# Prompt
Pictures stay out of the output. Return exactly the lines below from the one with "1028x553 pixels." down to the one with "The image size is (1820, 822).", both included, and nothing more.

# Recorded data
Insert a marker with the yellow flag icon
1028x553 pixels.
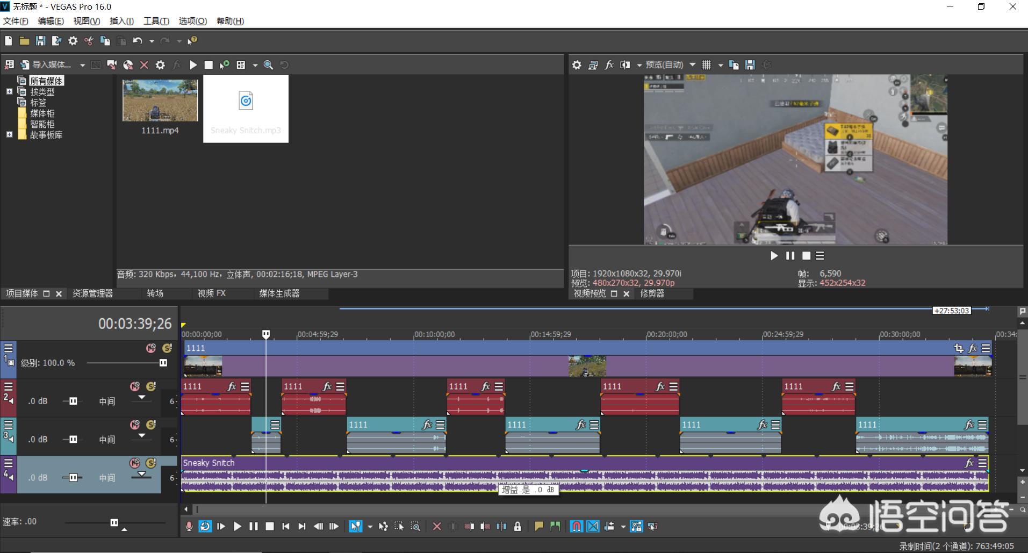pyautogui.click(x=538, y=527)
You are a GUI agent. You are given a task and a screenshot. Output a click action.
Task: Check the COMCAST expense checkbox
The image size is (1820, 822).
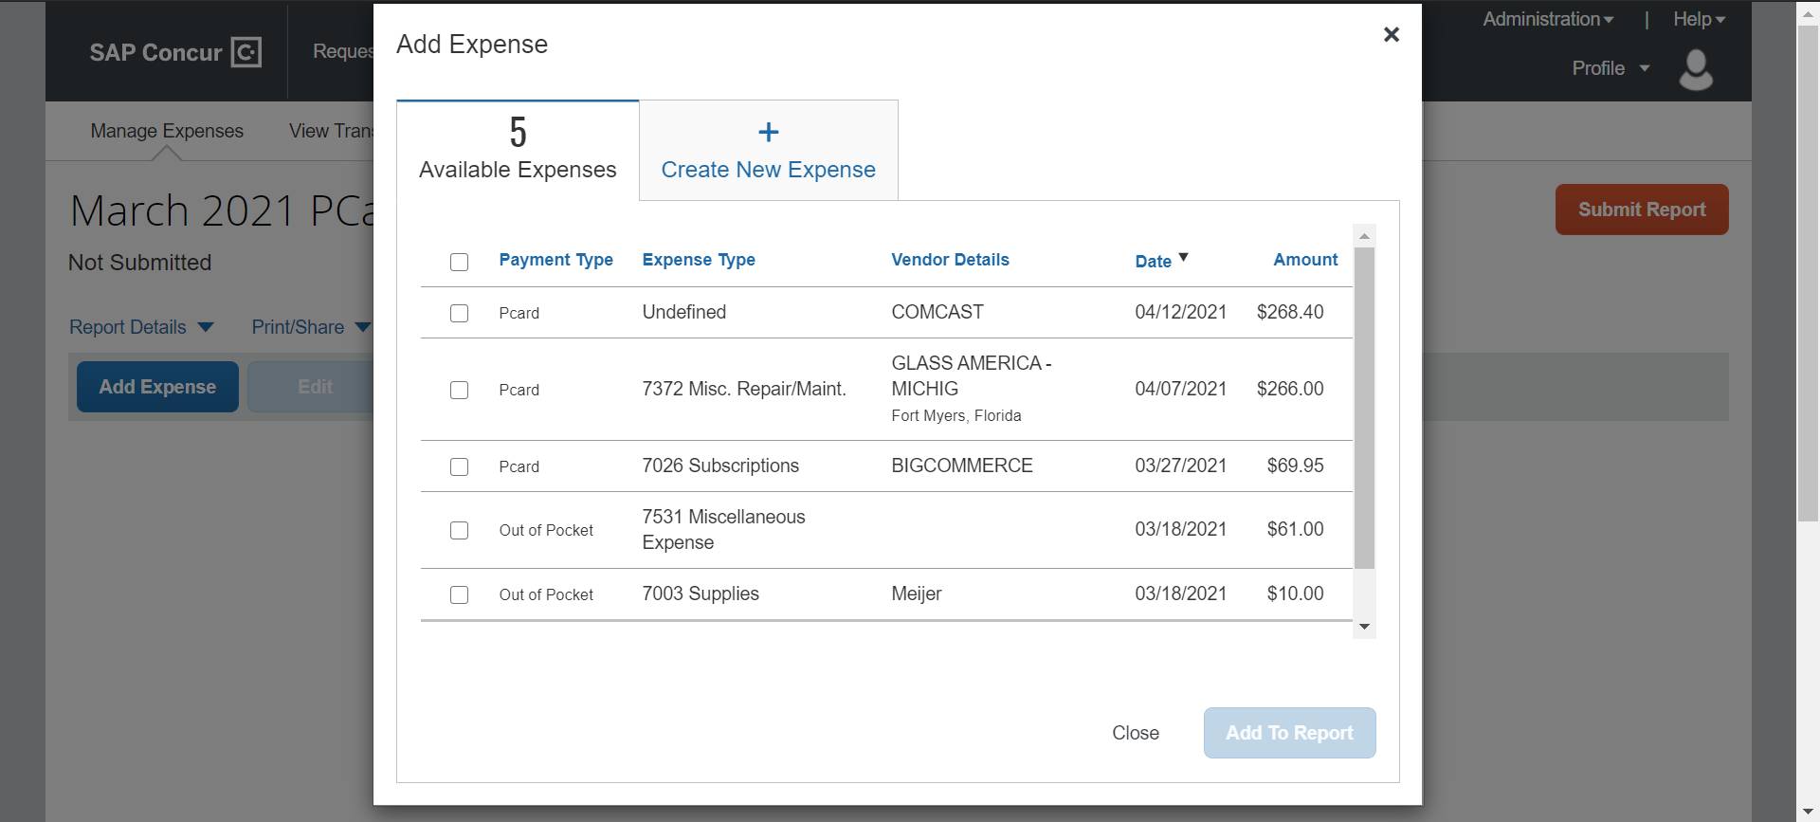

==

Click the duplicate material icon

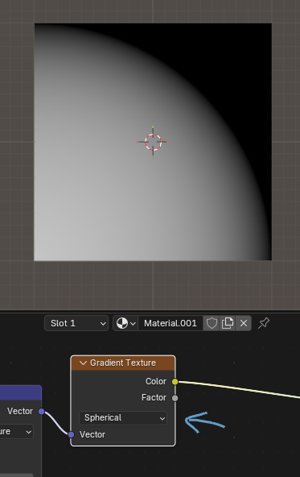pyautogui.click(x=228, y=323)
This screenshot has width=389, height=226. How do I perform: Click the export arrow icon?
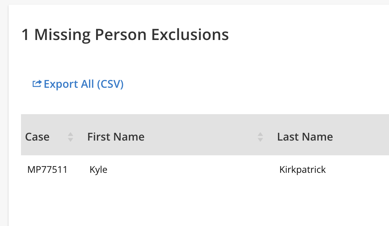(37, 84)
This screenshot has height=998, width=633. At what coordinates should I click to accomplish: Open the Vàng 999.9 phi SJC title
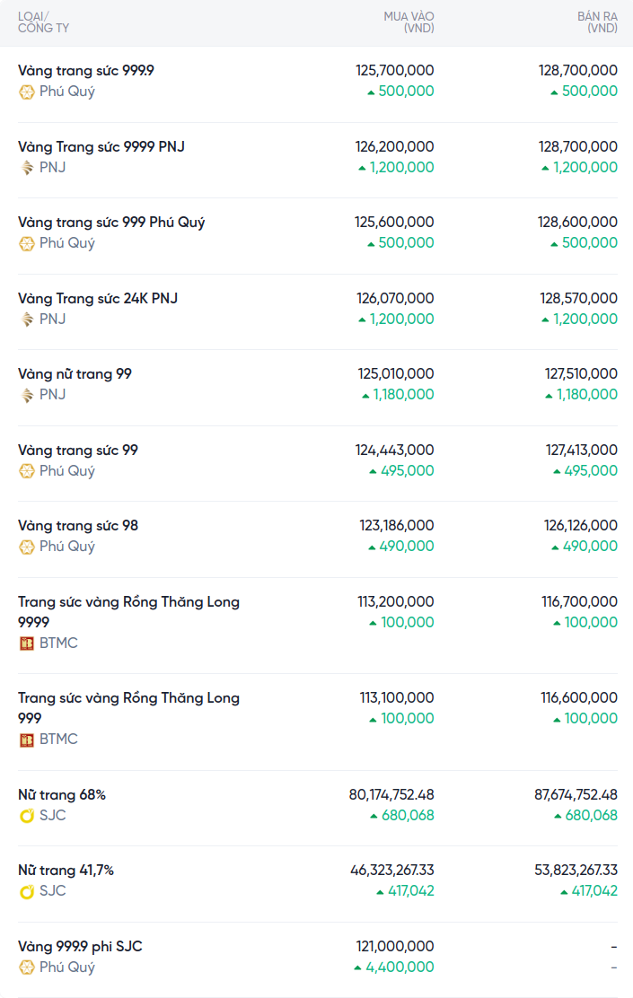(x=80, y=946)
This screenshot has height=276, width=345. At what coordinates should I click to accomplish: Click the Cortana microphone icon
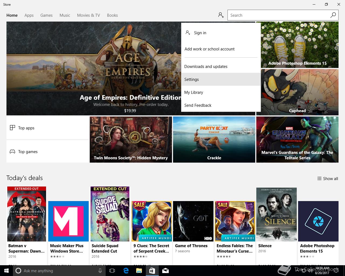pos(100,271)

# Result of this task
1028x553 pixels.
pyautogui.click(x=538, y=527)
You are a GUI agent. You are given a task and a screenshot. Output a click action.
Task: Check the COMCAST expense checkbox
The image size is (1820, 822).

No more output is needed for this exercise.